NB: Council approval does not guarantee that a concept will become an initiative.

Table of Contents

Novel, Alternate Model Systems for Enteric Diseases

For the published request for applications, see the January 27, 2014, Guide announcement, Novel, Alternative Model Systems for Enteric Diseases (U19).

Defining the Immune Response to HCV

Request for Applications

Contact: Rajen Koshy

Objective: The goal of this initiative is to define the essential elements of a successful immune response against HCV infection.

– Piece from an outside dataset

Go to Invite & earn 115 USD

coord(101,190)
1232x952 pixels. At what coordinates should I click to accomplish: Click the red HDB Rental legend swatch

Description: This initiative will build upon and focus the work of the current Hepatitis C Cooperative Research Centers (HCRC) program on the immunological response to HCV infection. Studies supported by this initiative will show how HCV infection triggers interferon-stimulated gene expression in the liver and how activation of innate immune pathways determines the adaptive humoral and cellular immune responses that affect clearance of HCV infection. Conserved structural elements on HCV envelope proteins will be identified to facilitate developing broadly neutralizing antibodies and as potential components of vaccines. A very important new finding from the current program is that HCV-specific CD4 T cells are present very early in infection and that the onset of chronicity correlates with their rapid depletion. To understand the causes and implications of this loss, significant technology enhancements will be required to improve the isolation and purification of small quantities of CD4+ T cells and devise more sensitive assays of multiple proteins from small numbers of purified cells.

These studies (not clinical trials) will be done in the context of current clinical understanding of HCV infection, hence, using well developed clinical components, including cohorts of the earliest identifiable acute infection, chronic infection, successfully treated individuals, treatment failures, and other relevant groups. Moreover, these efforts will define the essential elements of a successful immune response against HCV infection and incorporate them into new prophylactic and therapeutic products.